DES MOINES, Iowa (AP) —A bird flu that resulted in the deaths of 48 million chickens and turkeys has finally waned, but industry officials and government researchers will gather this week in Des Moines to discuss next steps if the virus returns this fall or next spring.

The Georgia-based U.S. Poultry & Egg Association has organized meetings Tuesday and Wednesday in Des Moines, where industry officials and government researchers will discuss what caused the outbreak and how to respond more effectively to future problems.

The organization, which represents egg and meat chicken companies as well as businesses handling turkeys, ducks and breeding stock, opted to largely close the meetings, saying they wanted participants to feel comfortable talking freely. Only speeches by U.S. Agriculture Secretary Tom Vilsack, Iowa Gov. Terry Branstad and Iowa Lt. Gov. Kim Reynolds are open to reporters, though the public won’t be allowed in even to those events.

Association president John Starkey said in a statement the goal of the gathering was to “assist the poultry industry and its stakeholders in preparing for potential, future exposure to high pathogenic avian influenza.”

The last reported case was in Iowa just over a month ago, an indication that the H5N2 virus is no longer active. Since March, the virus has hit operations in 15 states with Iowa and Minnesota suffering the worst losses. In Iowa, 32 million birds died, mostly chickens, and in Minnesota, nearly 9 million turkeys have died.

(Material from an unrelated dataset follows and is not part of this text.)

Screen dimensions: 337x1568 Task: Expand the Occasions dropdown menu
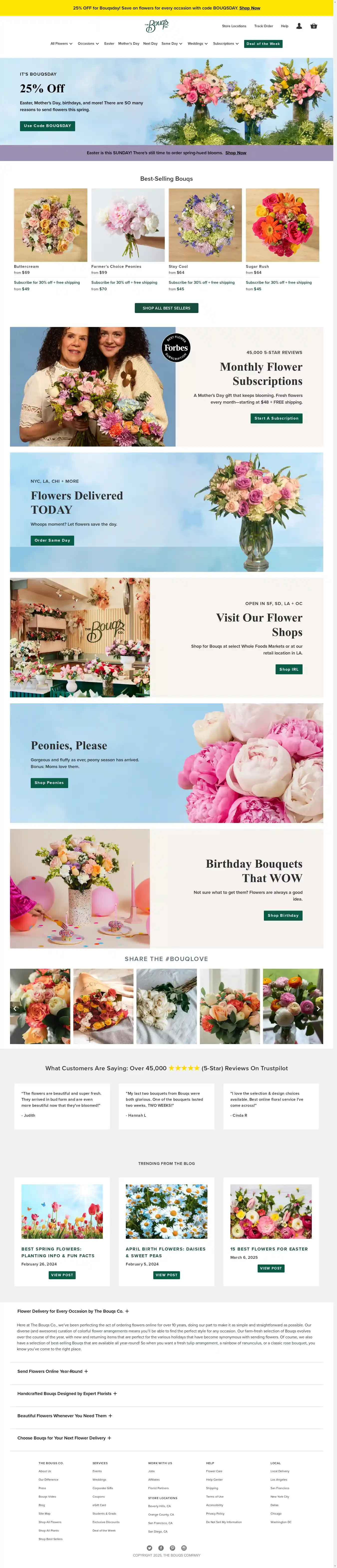[x=88, y=44]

Restocking of farms is expected to begin later this week in Iowa, and Steve Olson, executive director of the Minnesota Turkey Growers Association, said 39 farms in Minnesota will soon be eligible to bring in new birds.

Vilsack told The Associated Press he’ll discuss lessons learned from the outbreak and touch on the need to improve biosecurity and efforts to develop a vaccine.

He told members of the U.S. House Agriculture Committee last week that a vaccine strain has been developed that halts the virus in chickens and tests are underway to determine effectiveness in turkeys. If it works, licensing agreements will be signed with manufacturers and federal funding sought for stockpiling supplies of the vaccine targeted at the H5N2 version of bird flu that struck in the United States this spring.

Using a vaccine, however, is controversial, with turkey producers generally more supportive than those who raise chickens. That’s largely because chicken producers export products valued at $5 billion a year to some countries that threaten to shut off purchases if vaccine is used. Vilsack said discussions are being held with trade partners to minimize impact if a vaccine is needed to control another outbreak.

The USDA is hiring 400 temporary workers to be deployable quickly and respond wherever the virus may surface, said Dr. Jack Shere, a veterinary services administrator with the USDA, in a conference call update on the outbreak last week.

Shere said the Des Moines meeting is part of a continuing effort to work with the poultry industry to improve response.

“Part of what’s going to happen at that meeting is they’re going to talk about options, tools, and biosecurity things needed to bring to bear to deal with this virus,” he said.